§ **Stated task a**
According to the Apec article, by what year is free trade and investment in the region the goal for developing economies?

§ **Passage**
# # # #
By JOHN ARMSTRONG in Shanghai
We have seen it all so many times before. Apec leaders emerge from their talks wearing silly costumes - this year they looked like overdressed mandarins in an amateur production of The Mikado - and release a communique laced with "commitments" they have little intention of fulfilling.
Like Groundhog Day, they come back the following year and do it all again. In a way, it doesn't matter too much. Apec's informality has been its strength.
Presidents and prime ministers from 21 Asian and Pacific Rim countries - big and small - spend three days rubbing shoulders and discussing problems under the umbrella of a rather unwieldy economic forum.
This year, Helen Clark had her first get-to-know-you meeting with Indonesia's new President, Megawati Sukarnoputri. The Prime Minister scored hard-to-get chats with United States President George W. Bush and Secretary of State Colin Powell.
The President also met Russia's Vladimir Putin for the third time in five months. Bush and China's Jiang Zemin put to one side chasm-like differences over Taiwan and the Hainan Island spy-plane incident to present a united front against global terrorism.
Because progress requires consensus, Apec is a bit like a glacier. Movement is usually slow; some years it advances, in others it retreats. But this year's summit in Shanghai marked a definite advance - and not simply because of the events of September 11.
As hosts, the Chinese, about to become members of the World Trade Organisation and wishing to flex their superpower muscle, were always going to give Apec's trade and economic agenda more grunt, compared with little Brunei last year.
The outcome is the Shanghai Accord - an appendix to the main communique which is described as a "roadmap" to Apec's longstanding goals of free trade and investment in the region by 2010 for developed economies and by 2020 for developing economies.
The accord aims to strengthen Apec's "implementation mechanisms" to check members' progress towards those goals. The leaders also agreed to undertake a stocktake in 2005 to review progress.
"A lot of countries are making a lot of commitments but as 2010 draws closer, some aren't getting any closer to those commitments," Helen Clark said after the summit wound up on Sunday. "A new process of checking people are doing what they say they'll do is going to be important."
But some economies may want closer cooperation between one another even sooner.
The Prime Minister envisages a European Union-style approach that would allow members to "opt in" to Apec initiatives when they felt their economies were ready.
Of more pressing urgency, this year's meeting came against the backdrop of the slowdown in the US economy, particularly in high-tech industries, which are big markets for Asian-manufactured components.
The fear of deepening recession has intensified since the terrorist attacks on New York and Washington. Apec delegates had only to read the litany of job layoffs across the region in each edition of the Asian Wall Street Journal popped under their hotel room doors.
Failure by Apec leaders, who represent two-thirds of the global economy, to reaffirm the 13-year-old organisation's goal of free trade across the region by 2020 would have further weakened already shaky business confidence.
# # # #
§ **Item-finding entries**
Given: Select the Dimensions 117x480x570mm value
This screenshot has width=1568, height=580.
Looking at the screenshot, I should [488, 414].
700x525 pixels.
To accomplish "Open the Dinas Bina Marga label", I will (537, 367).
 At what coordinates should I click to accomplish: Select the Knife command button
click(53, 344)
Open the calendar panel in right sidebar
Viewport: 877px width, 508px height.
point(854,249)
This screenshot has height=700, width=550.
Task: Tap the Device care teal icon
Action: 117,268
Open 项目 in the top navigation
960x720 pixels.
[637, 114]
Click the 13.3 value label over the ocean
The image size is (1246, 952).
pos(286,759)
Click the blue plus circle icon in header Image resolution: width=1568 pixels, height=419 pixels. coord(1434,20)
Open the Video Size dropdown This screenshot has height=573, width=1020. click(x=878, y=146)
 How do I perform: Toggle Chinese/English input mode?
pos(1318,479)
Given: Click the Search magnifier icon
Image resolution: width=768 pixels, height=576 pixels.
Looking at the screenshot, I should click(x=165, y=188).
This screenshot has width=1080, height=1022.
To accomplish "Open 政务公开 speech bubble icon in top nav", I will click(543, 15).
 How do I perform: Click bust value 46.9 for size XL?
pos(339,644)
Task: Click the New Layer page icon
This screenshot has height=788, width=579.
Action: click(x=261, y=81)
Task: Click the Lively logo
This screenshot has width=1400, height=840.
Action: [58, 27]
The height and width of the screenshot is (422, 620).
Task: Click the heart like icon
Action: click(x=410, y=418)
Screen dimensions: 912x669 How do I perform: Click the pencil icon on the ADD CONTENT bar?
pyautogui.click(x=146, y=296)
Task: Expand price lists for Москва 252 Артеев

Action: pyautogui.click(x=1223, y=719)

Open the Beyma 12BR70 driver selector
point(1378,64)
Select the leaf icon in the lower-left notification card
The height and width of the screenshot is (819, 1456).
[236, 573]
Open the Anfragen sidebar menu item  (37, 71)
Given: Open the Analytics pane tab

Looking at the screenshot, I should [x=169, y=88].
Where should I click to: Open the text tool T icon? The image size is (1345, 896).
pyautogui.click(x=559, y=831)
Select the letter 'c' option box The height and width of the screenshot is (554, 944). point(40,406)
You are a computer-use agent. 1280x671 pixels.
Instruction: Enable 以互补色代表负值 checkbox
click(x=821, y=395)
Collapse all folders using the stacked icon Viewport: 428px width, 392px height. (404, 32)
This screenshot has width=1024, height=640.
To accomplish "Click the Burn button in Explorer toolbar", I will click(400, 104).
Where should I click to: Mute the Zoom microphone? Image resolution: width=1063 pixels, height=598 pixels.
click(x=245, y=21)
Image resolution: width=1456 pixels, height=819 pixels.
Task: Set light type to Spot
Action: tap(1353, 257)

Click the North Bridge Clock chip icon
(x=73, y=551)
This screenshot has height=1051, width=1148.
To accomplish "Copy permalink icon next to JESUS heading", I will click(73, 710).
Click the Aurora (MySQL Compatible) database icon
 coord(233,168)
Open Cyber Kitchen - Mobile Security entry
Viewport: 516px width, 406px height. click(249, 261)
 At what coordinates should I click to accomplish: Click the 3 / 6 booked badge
# # # #
§ **Stated task b**
Transcribe the entries starting at the line containing "Open the Video" and ending at the line containing "pos(1318,479)".

§ **Reply a**
2020

§ **Reply b**
Open the Video Size dropdown This screenshot has height=573, width=1020. click(x=878, y=146)
 How do I perform: Toggle Chinese/English input mode?
pos(1318,479)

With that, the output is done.